You'll save a little even if you book just 36 hours in advance, so it's a good idea to lock in this saving as soon as you've confirmed your plans. For the best fares, try to book at least a month in advance.
It's important to check whether you are taking the direct train (approx. 6h50m duration) on the Dovre line, or a routing that requires a change of trains in Hamar. While the latter option doesn't take much extra time, the trains themselves have less facilities.
Another tip: The main line Oslo to Trondheim also passes Oslo Airport, meaning you can travel straight to the airport from Trondheim without having to go through the city first. This can really help with itineraries when time is tight.
At the time of writing, there are no direct bus/coach services between Oslo and Trondheim. It is still possible to take a coach, but you will need to change trains in central Norway. This usually takes place in Otta, and usually is only available with a nighttime change at around 2am. The fare is a little cheaper than the train at around 950kr.
For several years, Lavprisekspressen ran a twice-daily service. Prices competed with the train and were often cheaper, although the journey was very slow. It was most popular with students and international tourists. Unfortunately they now only run one route from Oslo to Stavanger.
Driving from Oslo to Trondheim
If public transport is not flexible enough for you, there is always the option of a rental car. The drive is extremely straightforward as you are essentially on one road – the E6 – for the entire journey. There are long sections with low speed limits so you should allow 6-7 hours to complete the 500km journey.
The major advantage of having your own transport is of course the flexibility. There are many interesting stops en route including Lillehammer, Rondane National Park, and Dovrefjell National Park. You are also free to adjust your itinerary to suit your personal preferences. For example, you could stop off at stave churches or take a detour to one of Norway's fantastic National Scenic Routes.
Car hire in Norway is not cheap, with rates usually at least 50% than in other European countries. You should also factor in road tolls and the relatively high cost of fuel if you are planning to drive long distances.
However, many rental car companies now offer hybrid or even electric cars, which will help to reduce the cost. If you're renting an electric car, be sure to read up on the technology and plan out your charging stops for long journeys.
Hiring a car for the journey only makes economic sense if you're travelling further and/or you will be returning to Oslo. That's because the daily rate for car hire gets cheaper the longer you rent for. You'll also have to pay a large supplement if you are making a one-way journey.

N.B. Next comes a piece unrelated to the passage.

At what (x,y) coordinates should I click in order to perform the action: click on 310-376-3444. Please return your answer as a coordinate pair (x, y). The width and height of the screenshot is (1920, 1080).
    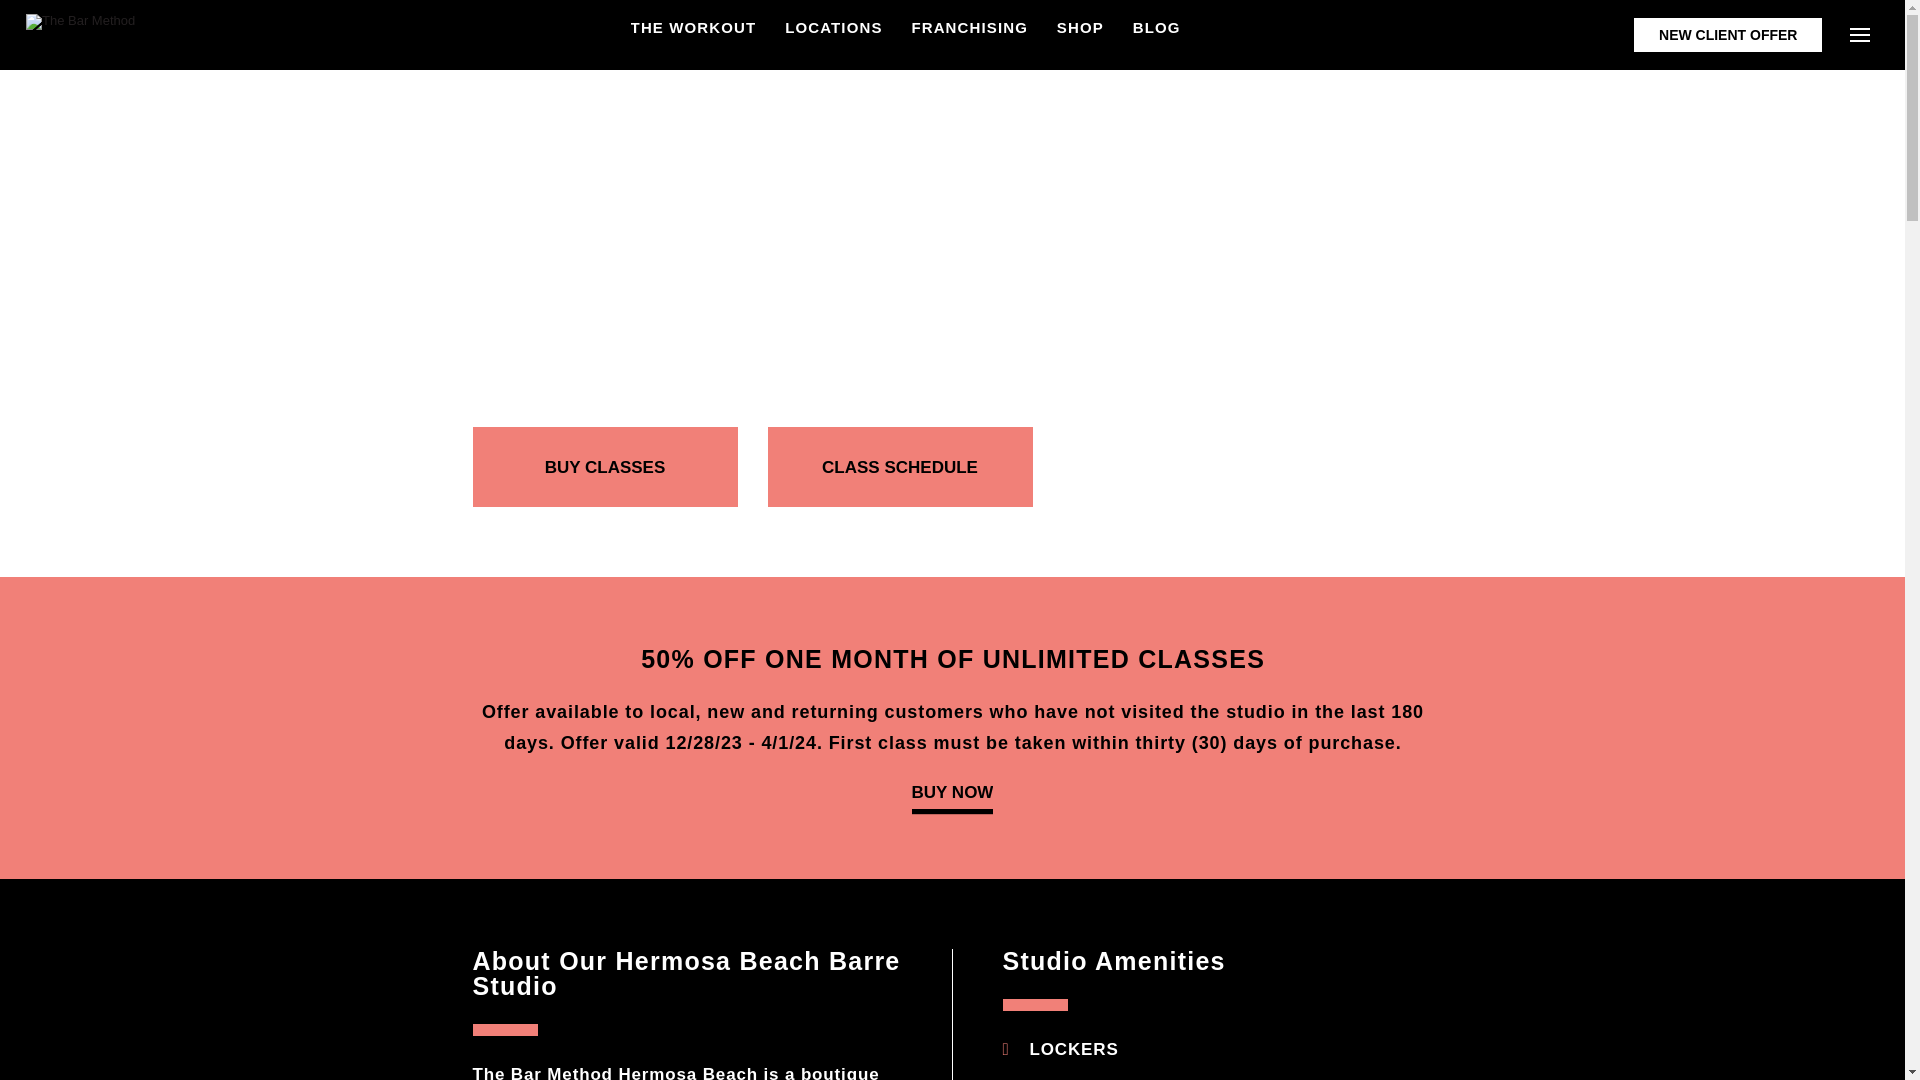
    Looking at the image, I should click on (688, 331).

But wait, there's more! Yes, people really do walk from Oslo to Trondheim! The route is one of the St. Olav Ways pilgrim routes to Nidaros Cathedral. While not as famous as the Camino de Santiago, the pilgrim route still attracts tourists from all over the world.
In reality, very few people take the full Gudbrandsdalen path from Oslo to Trondheim. According to the official website, it should take 32 days to complete the 643km route! People tend to do smaller sections of the route and there are many options available, both for individual hiking or group trips.
Long-distance cycling is gaining in popularity and Norway is a top target for many keen amateurs. If you're considering such a trip in Norway, listen to our recent podcast interview with British cyclist Andrew Sykes, who completed a trip from the south of Spain to the very north of Norway.
What is the best option?
There are pros and cons with each method of getting from Oslo to Trondheim. Personally, I fly, but as I live in the country I don't have the same desire to see the sights I've seen a hundred times before! If you're on a budget and time isn't so critical for you, the train is an excellent option and it's one I recommend to many travellers.
Ultimately though, as I said to my American reader with the question: the choice is yours!